| Set exercise |
Rewrite the items below, substituting "address tag" for every occurrence of "address label" and leaving all other text unchanged.

| Dataset records |
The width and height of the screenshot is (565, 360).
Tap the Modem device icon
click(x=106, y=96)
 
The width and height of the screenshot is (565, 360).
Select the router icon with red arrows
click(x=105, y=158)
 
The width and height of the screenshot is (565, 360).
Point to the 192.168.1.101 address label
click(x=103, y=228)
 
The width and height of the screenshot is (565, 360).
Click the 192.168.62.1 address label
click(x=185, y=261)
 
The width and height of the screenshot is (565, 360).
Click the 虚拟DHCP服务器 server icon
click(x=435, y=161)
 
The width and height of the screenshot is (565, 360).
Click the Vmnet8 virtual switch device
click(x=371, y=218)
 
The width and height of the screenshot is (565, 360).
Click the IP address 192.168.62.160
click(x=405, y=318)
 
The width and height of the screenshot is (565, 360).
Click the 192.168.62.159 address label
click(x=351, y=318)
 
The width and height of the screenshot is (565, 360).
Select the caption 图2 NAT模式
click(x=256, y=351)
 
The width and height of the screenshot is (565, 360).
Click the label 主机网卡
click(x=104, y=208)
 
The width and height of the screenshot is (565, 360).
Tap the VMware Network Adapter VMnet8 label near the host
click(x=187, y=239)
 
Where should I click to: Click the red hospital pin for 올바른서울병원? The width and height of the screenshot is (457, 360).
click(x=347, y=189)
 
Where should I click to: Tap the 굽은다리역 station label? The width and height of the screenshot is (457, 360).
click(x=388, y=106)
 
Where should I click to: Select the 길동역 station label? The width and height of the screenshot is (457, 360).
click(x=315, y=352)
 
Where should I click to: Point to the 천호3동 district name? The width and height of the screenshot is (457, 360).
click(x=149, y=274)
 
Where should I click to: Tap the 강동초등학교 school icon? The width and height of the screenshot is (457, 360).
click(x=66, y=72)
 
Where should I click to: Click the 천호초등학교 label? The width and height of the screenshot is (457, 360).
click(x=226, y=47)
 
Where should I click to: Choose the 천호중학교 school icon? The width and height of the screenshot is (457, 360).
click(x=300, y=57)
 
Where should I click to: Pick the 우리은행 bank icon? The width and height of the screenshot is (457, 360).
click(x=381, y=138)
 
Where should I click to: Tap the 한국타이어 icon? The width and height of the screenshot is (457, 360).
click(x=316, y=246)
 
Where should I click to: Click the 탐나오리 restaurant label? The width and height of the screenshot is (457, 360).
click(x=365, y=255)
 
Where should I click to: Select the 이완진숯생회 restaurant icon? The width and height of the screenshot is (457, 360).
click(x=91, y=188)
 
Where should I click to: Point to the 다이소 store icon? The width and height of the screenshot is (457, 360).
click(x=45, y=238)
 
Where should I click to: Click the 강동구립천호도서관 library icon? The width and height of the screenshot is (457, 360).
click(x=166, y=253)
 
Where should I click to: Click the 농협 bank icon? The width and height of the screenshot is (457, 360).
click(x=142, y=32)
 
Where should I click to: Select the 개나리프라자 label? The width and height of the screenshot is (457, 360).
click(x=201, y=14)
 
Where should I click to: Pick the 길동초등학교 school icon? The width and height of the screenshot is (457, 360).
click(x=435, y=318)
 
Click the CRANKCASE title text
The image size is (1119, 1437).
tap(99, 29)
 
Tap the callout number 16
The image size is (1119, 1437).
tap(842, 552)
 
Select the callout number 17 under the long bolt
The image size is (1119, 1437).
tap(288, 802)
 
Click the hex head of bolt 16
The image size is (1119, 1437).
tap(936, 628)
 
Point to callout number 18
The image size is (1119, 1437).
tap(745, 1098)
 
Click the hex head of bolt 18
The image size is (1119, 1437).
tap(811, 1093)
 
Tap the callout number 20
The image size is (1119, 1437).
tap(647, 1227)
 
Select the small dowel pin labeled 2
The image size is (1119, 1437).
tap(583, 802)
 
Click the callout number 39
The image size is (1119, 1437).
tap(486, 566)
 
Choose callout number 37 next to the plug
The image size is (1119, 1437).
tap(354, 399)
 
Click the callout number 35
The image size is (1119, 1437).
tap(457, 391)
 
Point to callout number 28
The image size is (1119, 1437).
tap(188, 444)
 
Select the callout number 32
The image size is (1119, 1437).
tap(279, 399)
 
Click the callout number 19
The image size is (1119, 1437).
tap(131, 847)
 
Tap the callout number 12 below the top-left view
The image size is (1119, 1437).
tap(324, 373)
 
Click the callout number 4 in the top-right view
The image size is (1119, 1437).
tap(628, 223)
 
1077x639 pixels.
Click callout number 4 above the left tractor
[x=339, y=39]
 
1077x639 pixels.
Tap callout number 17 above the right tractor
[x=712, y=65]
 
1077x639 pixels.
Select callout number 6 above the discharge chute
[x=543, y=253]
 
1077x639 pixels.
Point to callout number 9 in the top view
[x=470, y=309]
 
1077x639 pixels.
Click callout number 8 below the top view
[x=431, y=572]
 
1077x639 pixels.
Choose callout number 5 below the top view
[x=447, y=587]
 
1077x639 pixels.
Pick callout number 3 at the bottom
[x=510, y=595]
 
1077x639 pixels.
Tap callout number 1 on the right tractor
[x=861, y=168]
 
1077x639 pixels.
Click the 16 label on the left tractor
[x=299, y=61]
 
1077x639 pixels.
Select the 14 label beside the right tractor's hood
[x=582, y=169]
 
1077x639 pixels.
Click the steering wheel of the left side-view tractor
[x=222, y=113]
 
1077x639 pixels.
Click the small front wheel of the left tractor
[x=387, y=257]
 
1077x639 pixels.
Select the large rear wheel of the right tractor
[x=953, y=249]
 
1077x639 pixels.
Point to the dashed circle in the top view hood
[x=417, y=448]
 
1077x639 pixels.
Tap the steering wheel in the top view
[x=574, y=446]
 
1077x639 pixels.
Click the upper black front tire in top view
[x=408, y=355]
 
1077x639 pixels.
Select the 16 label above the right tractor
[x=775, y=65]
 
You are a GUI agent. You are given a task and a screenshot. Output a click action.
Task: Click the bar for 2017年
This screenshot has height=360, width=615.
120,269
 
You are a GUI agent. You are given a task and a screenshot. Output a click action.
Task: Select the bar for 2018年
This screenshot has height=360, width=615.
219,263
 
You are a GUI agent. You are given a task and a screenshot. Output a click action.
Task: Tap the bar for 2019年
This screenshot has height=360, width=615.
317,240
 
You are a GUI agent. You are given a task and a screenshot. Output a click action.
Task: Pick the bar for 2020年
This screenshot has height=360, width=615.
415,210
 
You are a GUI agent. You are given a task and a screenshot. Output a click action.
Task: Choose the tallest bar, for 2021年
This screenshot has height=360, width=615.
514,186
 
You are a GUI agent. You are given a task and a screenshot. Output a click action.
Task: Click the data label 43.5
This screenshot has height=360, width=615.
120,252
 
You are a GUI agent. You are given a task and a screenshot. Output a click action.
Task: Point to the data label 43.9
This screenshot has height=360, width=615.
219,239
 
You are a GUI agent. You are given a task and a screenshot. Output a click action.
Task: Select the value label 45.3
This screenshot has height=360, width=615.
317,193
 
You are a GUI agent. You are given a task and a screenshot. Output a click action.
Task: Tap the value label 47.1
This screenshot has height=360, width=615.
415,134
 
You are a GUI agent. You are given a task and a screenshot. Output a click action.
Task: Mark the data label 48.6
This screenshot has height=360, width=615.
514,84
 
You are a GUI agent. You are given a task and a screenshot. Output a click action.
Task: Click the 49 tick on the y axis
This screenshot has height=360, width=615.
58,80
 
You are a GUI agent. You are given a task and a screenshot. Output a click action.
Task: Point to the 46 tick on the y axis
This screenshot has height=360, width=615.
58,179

| The reply |
The width and height of the screenshot is (565, 360).
Tap the Modem device icon
click(x=106, y=96)
 
The width and height of the screenshot is (565, 360).
Select the router icon with red arrows
click(x=105, y=158)
 
The width and height of the screenshot is (565, 360).
Point to the 192.168.1.101 address tag
click(x=103, y=228)
 
The width and height of the screenshot is (565, 360).
Click the 192.168.62.1 address tag
click(x=185, y=261)
 
The width and height of the screenshot is (565, 360).
Click the 虚拟DHCP服务器 server icon
click(x=435, y=161)
 
The width and height of the screenshot is (565, 360).
Click the Vmnet8 virtual switch device
click(x=371, y=218)
 
The width and height of the screenshot is (565, 360).
Click the IP address 192.168.62.160
click(x=405, y=318)
 
The width and height of the screenshot is (565, 360).
Click the 192.168.62.159 address tag
click(x=351, y=318)
 
The width and height of the screenshot is (565, 360).
Select the caption 图2 NAT模式
click(x=256, y=351)
 
The width and height of the screenshot is (565, 360).
Click the label 主机网卡
click(x=104, y=208)
 
The width and height of the screenshot is (565, 360).
Tap the VMware Network Adapter VMnet8 label near the host
click(x=187, y=239)
 
Where should I click to: Click the red hospital pin for 올바른서울병원? The width and height of the screenshot is (457, 360).
click(x=347, y=189)
 
Where should I click to: Tap the 굽은다리역 station label? The width and height of the screenshot is (457, 360).
click(x=388, y=106)
 
Where should I click to: Select the 길동역 station label? The width and height of the screenshot is (457, 360).
click(x=315, y=352)
 
Where should I click to: Point to the 천호3동 district name? The width and height of the screenshot is (457, 360).
click(x=149, y=274)
 
Where should I click to: Tap the 강동초등학교 school icon? The width and height of the screenshot is (457, 360).
click(x=66, y=72)
 
Where should I click to: Click the 천호초등학교 label? The width and height of the screenshot is (457, 360).
click(x=226, y=47)
 
Where should I click to: Choose the 천호중학교 school icon? The width and height of the screenshot is (457, 360).
click(x=300, y=57)
 
Where should I click to: Pick the 우리은행 bank icon? The width and height of the screenshot is (457, 360).
click(x=381, y=138)
 
Where should I click to: Tap the 한국타이어 icon? The width and height of the screenshot is (457, 360).
click(x=316, y=246)
 
Where should I click to: Click the 탐나오리 restaurant label? The width and height of the screenshot is (457, 360).
click(x=365, y=255)
 
Where should I click to: Select the 이완진숯생회 restaurant icon? The width and height of the screenshot is (457, 360).
click(x=91, y=188)
 
Where should I click to: Point to the 다이소 store icon? The width and height of the screenshot is (457, 360).
click(x=45, y=238)
 
Where should I click to: Click the 강동구립천호도서관 library icon? The width and height of the screenshot is (457, 360).
click(x=166, y=253)
 
Where should I click to: Click the 농협 bank icon? The width and height of the screenshot is (457, 360).
click(x=142, y=32)
 
Where should I click to: Select the 개나리프라자 label? The width and height of the screenshot is (457, 360).
click(x=201, y=14)
 
Where should I click to: Pick the 길동초등학교 school icon? The width and height of the screenshot is (457, 360).
click(x=435, y=318)
 
Click the CRANKCASE title text
The image size is (1119, 1437).
tap(99, 29)
 
Tap the callout number 16
The image size is (1119, 1437).
tap(842, 552)
 
Select the callout number 17 under the long bolt
The image size is (1119, 1437).
tap(288, 802)
 
Click the hex head of bolt 16
The image size is (1119, 1437).
tap(936, 628)
 
Point to callout number 18
The image size is (1119, 1437).
tap(745, 1098)
 
Click the hex head of bolt 18
The image size is (1119, 1437).
tap(811, 1093)
 
Tap the callout number 20
The image size is (1119, 1437).
tap(647, 1227)
 
Select the small dowel pin labeled 2
The image size is (1119, 1437).
tap(583, 802)
 
Click the callout number 39
The image size is (1119, 1437).
tap(486, 566)
 
Choose callout number 37 next to the plug
The image size is (1119, 1437).
tap(354, 399)
 
Click the callout number 35
The image size is (1119, 1437).
tap(457, 391)
 
Point to callout number 28
The image size is (1119, 1437).
tap(188, 444)
 
Select the callout number 32
The image size is (1119, 1437).
tap(279, 399)
 
Click the callout number 19
The image size is (1119, 1437).
tap(131, 847)
 
Tap the callout number 12 below the top-left view
The image size is (1119, 1437).
tap(324, 373)
 
Click the callout number 4 in the top-right view
The image size is (1119, 1437).
tap(628, 223)
 
1077x639 pixels.
Click callout number 4 above the left tractor
[x=339, y=39]
 
1077x639 pixels.
Tap callout number 17 above the right tractor
[x=712, y=65]
 
1077x639 pixels.
Select callout number 6 above the discharge chute
[x=543, y=253]
 
1077x639 pixels.
Point to callout number 9 in the top view
[x=470, y=309]
 
1077x639 pixels.
Click callout number 8 below the top view
[x=431, y=572]
 
1077x639 pixels.
Choose callout number 5 below the top view
[x=447, y=587]
 
1077x639 pixels.
Pick callout number 3 at the bottom
[x=510, y=595]
 
1077x639 pixels.
Tap callout number 1 on the right tractor
[x=861, y=168]
 
1077x639 pixels.
Click the 16 label on the left tractor
[x=299, y=61]
 
1077x639 pixels.
Select the 14 label beside the right tractor's hood
[x=582, y=169]
 
1077x639 pixels.
Click the steering wheel of the left side-view tractor
[x=222, y=113]
 
1077x639 pixels.
Click the small front wheel of the left tractor
[x=387, y=257]
 
1077x639 pixels.
Select the large rear wheel of the right tractor
[x=953, y=249]
 
1077x639 pixels.
Point to the dashed circle in the top view hood
[x=417, y=448]
 
1077x639 pixels.
Tap the steering wheel in the top view
[x=574, y=446]
 
1077x639 pixels.
Click the upper black front tire in top view
[x=408, y=355]
 
1077x639 pixels.
Select the 16 label above the right tractor
[x=775, y=65]
 
You are a GUI agent. You are given a task and a screenshot. Output a click action.
Task: Click the bar for 2017年
This screenshot has height=360, width=615.
120,269
 
You are a GUI agent. You are given a task and a screenshot. Output a click action.
Task: Select the bar for 2018年
This screenshot has height=360, width=615.
219,263
 
You are a GUI agent. You are given a task and a screenshot. Output a click action.
Task: Tap the bar for 2019年
This screenshot has height=360, width=615.
317,240
 
You are a GUI agent. You are given a task and a screenshot. Output a click action.
Task: Pick the bar for 2020年
This screenshot has height=360, width=615.
415,210
 
You are a GUI agent. You are given a task and a screenshot. Output a click action.
Task: Choose the tallest bar, for 2021年
This screenshot has height=360, width=615.
514,186
 
You are a GUI agent. You are given a task and a screenshot. Output a click action.
Task: Click the data label 43.5
This screenshot has height=360, width=615.
120,252
 
You are a GUI agent. You are given a task and a screenshot. Output a click action.
Task: Point to the data label 43.9
This screenshot has height=360, width=615.
219,239
 
You are a GUI agent. You are given a task and a screenshot. Output a click action.
Task: Select the value label 45.3
This screenshot has height=360, width=615.
317,193
 
You are a GUI agent. You are given a task and a screenshot. Output a click action.
Task: Tap the value label 47.1
This screenshot has height=360, width=615.
415,134
 
You are a GUI agent. You are given a task and a screenshot. Output a click action.
Task: Mark the data label 48.6
This screenshot has height=360, width=615.
514,84
 
You are a GUI agent. You are given a task and a screenshot. Output a click action.
Task: Click the 49 tick on the y axis
This screenshot has height=360, width=615.
58,80
 
You are a GUI agent. You are given a task and a screenshot. Output a click action.
Task: Point to the 46 tick on the y axis
This screenshot has height=360, width=615.
58,179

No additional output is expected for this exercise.